Najnowsze wcielenie Skody Octavii Combi ma rekordowy w tej klasie bagażnik o pojemności aż 610 litrów. Po złożeniu tylnej kanapy, do dyspozycji pozostaje jeszcze 1740 litrów. Do jej złożenia wystarczy pociągnięcie dwóch dźwigni. Dwustronna mata chroni wykładzinę bagażnika przed zabrudzeniem. Nowością jest dodatkowa, elastyczna półka, umieszczona pod roletą bagażnika. Dzięki opcjonalnemu mechanizmowi składania przedniego fotela, Skoda Octavia III Combi daje możliwość przewożenia przedmiotów o długości do 2,92 metra. Nic dziwnego, bo nieco urosła w stosunku do swojej poprzedniczki. Rewolucja odbyła się też na polu stylistyki auta i bogatego wyposażenia elektronicznego, obejmującego np. nawigację, obsługiwaną czujnikiem zbliżeniowym oraz radar, automatycznie utrzymujący dystans od poprzedzających pojazdów. Octavia Combi III generacji sama parkuje i sama zamyka piąte drzwi za pomocą elektrycznego siłownika.

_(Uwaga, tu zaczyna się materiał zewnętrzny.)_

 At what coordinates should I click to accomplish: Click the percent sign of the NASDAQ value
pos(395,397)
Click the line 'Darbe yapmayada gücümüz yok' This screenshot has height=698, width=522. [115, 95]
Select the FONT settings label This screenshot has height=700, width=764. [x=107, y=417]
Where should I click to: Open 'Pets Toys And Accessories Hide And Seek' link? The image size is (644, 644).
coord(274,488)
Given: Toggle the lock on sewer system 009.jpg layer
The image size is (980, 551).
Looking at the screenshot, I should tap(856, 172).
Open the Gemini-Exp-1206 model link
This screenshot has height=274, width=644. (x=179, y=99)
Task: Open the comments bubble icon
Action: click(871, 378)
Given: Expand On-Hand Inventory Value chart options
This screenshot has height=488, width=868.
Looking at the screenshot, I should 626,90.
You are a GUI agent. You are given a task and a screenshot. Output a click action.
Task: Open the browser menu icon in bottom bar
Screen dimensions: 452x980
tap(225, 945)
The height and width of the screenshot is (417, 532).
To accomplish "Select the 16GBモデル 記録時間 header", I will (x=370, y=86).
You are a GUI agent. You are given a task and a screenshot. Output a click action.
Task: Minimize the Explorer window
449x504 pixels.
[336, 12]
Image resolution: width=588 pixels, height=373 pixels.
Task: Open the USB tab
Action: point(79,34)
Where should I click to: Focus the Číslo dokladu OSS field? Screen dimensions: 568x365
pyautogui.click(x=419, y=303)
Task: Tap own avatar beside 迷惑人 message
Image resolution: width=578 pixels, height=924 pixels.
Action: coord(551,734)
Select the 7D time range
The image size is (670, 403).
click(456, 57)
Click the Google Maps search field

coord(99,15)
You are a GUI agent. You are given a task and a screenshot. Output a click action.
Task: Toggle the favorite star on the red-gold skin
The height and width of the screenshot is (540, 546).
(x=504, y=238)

Na początku lipca 2013 roku, podczas legendarnego, jubileuszowego Goodwood Festival of Speed w Wielkiej Brytanii swój debiut miało najmocniejsze i najszybsze kombi w historii Skody. Skoda Octavia III Combi w wersji RS ma pod maską benzynowy silnik 2.0 TSI o mocy 220 KM. Jednostka, przeszczepiona z Volkswagena Golfa GTI, rozpędza Octavię RS Combi w 6,8 s do setki i pozwala jej osiągnąć prędkość maksymalną 248 km/h. Niesamowite, podobnie jak 50-letnia historia tego modelu.